SANS SUITE 45/ Jour 8 : Le restaurant
Nous repérons tout de suite la table de nos amis, et leur adressons un signe de la main. En effet, la serveuse nous a immédiatement pris en charge et elle nous conduit dans un petit salon discret, près des espaces vides que d'autres clients ont déjà quitté.
Lukas, en homme riche qu'il est, commande une bouteille de champagne. Je lui rappelle que j'ai la voiture et nos amis à ramener à une cinquantaine de kilomètres de là, et, exaspéré, il lève les yeux au ciel. Avide de conserver une ambiance amicale, je n'ajoute rien et me plonge dans l'étude du menu. Surtout que je me sens mal à l'aise, et j'avoue ne pas en mener large ; je ne sais pas quoi lui dire. Sur quel sujet commun pourrions-nous disserter ? J'attends qu'il prenne la parole :
— Qu'est-ce qui te ferait plaisir ? Ne me réponds pas : la même chose que toi !
— J'hésite entre une grosse salade et...
— Encore ? Sors un peu de tes habitudes et change ! Prends autre chose. D'autant plus que c'est toi qui paie, cette fois.
Mince ! Je n'avais pas pensé à cela. Pourtant, il nous a offert un dîner au restaurant à plusieurs reprises et il serait normal que je lui rende la pareille. Je repense à mon budget, déjà largement dépassé.
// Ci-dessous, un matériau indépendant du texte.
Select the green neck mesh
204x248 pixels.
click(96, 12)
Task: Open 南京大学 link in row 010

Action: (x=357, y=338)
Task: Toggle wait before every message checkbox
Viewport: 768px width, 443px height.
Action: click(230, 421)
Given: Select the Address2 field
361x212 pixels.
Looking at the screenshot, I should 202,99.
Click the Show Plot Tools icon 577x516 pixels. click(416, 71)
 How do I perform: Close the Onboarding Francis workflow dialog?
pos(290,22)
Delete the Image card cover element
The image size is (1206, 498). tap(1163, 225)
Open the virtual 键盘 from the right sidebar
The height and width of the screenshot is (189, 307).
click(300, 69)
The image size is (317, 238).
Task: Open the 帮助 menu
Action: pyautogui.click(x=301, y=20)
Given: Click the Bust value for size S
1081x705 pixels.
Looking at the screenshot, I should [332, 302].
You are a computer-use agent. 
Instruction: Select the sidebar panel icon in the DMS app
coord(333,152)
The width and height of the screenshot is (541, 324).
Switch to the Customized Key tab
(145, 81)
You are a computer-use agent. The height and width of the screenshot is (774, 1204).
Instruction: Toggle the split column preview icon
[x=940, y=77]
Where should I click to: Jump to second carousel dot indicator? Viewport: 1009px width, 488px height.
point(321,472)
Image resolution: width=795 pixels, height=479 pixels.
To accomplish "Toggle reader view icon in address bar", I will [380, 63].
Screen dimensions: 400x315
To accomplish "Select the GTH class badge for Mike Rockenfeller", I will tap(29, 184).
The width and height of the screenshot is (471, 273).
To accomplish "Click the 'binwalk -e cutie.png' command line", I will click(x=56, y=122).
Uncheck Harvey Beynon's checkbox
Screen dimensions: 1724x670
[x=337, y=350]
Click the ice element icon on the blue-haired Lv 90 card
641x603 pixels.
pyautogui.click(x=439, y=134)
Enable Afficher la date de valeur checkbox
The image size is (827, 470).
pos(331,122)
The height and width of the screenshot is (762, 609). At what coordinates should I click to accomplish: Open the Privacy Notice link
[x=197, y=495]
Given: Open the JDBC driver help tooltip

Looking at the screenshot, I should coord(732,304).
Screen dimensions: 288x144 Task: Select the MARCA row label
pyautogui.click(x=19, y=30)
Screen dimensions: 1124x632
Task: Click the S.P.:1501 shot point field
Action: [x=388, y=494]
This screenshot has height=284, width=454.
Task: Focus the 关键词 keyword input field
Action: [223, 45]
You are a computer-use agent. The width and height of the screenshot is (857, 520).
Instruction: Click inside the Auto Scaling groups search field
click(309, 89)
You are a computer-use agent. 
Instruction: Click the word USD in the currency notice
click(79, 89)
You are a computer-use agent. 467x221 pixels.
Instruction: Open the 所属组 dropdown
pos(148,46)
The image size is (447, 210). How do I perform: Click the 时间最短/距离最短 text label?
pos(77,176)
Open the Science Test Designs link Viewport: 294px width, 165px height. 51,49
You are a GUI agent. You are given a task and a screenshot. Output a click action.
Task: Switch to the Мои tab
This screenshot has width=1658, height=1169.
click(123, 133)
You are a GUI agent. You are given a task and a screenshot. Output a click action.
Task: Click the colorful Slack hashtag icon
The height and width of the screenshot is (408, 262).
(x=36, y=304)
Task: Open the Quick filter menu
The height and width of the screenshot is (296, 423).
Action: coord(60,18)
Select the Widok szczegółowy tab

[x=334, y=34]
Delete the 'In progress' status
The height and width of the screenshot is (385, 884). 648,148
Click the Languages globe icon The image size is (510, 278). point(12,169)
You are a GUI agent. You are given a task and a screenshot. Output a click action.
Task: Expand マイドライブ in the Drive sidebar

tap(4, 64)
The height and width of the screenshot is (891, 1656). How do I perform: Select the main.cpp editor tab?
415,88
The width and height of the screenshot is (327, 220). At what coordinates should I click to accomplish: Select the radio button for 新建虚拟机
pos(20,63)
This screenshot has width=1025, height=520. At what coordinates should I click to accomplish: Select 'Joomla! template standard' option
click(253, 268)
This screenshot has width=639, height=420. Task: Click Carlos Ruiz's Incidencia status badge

En plus, il a commandé une bouteille de champagne ! De l'eau plate aurait été parfaite et surtout beaucoup moins cher ! Je me repenche sur les plats proposés en cherchant le moins onéreux. Mince et remince ! Il faut qu'il comprenne que je ne suis pas riche comme Crésus, ou comme lui !
— J'ai une proposition à te faire, j'annonce.
Son sourire malicieux refait surface.
— Proposition honnête ou indécente ?
— On ne peut plus honnête, désolée. Tu sais que je ne suis pas en mesure de t'offrir le genre de repas auxquels tu es habitué, avec champagne, caviar, magret, et cetera. Par contre, je suis consciente de t'en devoir un. Donc, je cuisinerai pour toi, mais ce soir, nous partageons l'addition.
— Que feras-tu si je refuse ?
— Je m'enfuirais et te laisserais déguster ce précieux breuvage tout seul. Qu'en dis-tu ?
— Tu m'es redevable, certes, réflechit-il. Cependant, il y a d'autres moyens de t'acquitter de ta dette. Je m'engage à régler la note si tu parviens à me surprendre. Avec indécence, cela va sans dire, et avant la fin du repas. Réfléchis vite et bien.
Pas de soucis. L'idée est déjà là. J'espérais juste l'éviter. Il me cherche, il va me trouver, même si je dois sévèrement prendre sur moi.
Je déplace mes couverts pour les poser plus près des siens, agis pareil avec ma chaise et m'installe à ses côtés. Très près. Les frissons m'envahissent quand je frôle son bras et son parfum envoûte mes sens.
La serveuse choisit ce moment pour refaire apparition. Mon changement de place l'a sans doute surprise car elle nous demande si tout va bien avant de prendre la commande.
— Nous n'avons pas encore fait notre choix. Merci de nous laisser dix minutes de plus, la renvoie Lukas.
Elle fait demi-tour, mécontente. Je comprends que des clients retardataires tels que nous, qui se permettent de prendre tout leur temps la mettent au supplice. Elle se demande à quelle heure elle va pouvoir se reposer avant d'attaquer le lendemain une nouvelle longue journée.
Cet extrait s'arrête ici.